Please repeat exactly the lines below from the one containing "Where should I" down to the one containing "The image size is (1296, 924).", both included, and nothing else.
-.-.-
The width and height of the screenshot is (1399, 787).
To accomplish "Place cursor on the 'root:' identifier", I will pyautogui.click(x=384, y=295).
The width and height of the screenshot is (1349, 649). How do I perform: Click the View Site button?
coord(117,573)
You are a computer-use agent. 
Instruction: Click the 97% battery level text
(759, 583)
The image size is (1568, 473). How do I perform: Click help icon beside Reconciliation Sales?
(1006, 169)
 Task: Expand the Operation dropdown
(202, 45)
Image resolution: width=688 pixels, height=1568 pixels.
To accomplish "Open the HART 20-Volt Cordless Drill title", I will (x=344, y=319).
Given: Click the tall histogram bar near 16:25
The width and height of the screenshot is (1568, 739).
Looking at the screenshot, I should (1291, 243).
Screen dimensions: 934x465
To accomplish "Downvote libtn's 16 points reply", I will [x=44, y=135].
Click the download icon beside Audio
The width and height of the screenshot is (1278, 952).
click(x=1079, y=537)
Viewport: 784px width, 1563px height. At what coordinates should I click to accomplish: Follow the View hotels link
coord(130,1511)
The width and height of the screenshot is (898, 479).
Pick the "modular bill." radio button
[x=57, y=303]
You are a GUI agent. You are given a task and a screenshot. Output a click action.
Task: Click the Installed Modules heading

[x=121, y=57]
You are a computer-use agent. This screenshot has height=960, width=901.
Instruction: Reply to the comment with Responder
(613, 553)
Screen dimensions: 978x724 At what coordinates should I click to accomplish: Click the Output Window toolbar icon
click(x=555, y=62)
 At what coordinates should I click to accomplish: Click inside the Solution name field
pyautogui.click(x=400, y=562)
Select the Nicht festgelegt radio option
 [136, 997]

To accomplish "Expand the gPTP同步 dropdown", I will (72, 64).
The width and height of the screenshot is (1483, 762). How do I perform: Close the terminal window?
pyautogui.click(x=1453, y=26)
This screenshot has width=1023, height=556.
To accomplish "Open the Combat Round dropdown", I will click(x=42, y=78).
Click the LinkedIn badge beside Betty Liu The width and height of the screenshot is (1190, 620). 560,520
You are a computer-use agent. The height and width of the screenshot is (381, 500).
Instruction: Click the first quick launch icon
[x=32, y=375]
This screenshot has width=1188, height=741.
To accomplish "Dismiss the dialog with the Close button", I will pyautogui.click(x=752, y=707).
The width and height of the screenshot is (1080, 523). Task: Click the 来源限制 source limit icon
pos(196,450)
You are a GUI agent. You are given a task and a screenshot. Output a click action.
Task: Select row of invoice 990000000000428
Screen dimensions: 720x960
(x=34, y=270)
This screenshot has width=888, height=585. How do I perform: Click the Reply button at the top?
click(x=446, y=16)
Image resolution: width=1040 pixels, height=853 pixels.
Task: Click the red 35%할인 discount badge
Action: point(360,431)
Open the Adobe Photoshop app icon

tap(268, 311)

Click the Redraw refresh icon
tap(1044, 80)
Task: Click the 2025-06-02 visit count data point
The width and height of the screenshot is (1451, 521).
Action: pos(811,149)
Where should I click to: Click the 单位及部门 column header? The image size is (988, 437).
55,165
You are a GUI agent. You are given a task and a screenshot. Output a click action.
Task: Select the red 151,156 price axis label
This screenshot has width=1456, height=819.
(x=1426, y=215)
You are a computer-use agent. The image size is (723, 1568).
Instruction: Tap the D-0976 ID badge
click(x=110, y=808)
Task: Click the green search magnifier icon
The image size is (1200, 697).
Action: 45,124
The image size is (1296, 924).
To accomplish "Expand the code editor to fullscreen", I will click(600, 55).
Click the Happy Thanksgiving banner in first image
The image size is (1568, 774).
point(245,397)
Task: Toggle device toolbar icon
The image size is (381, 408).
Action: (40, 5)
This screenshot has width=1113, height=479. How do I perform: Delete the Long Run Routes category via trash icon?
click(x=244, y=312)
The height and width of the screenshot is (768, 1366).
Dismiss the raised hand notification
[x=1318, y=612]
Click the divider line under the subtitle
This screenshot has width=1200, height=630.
-.-.-
▶ Expected answer:
Where should I click to: Click the 单位及部门 column header? The image size is (988, 437).
55,165
You are a GUI agent. You are given a task and a screenshot. Output a click action.
Task: Select the red 151,156 price axis label
This screenshot has width=1456, height=819.
(x=1426, y=215)
You are a computer-use agent. The image size is (723, 1568).
Instruction: Tap the D-0976 ID badge
click(x=110, y=808)
Task: Click the green search magnifier icon
The image size is (1200, 697).
Action: 45,124
The image size is (1296, 924).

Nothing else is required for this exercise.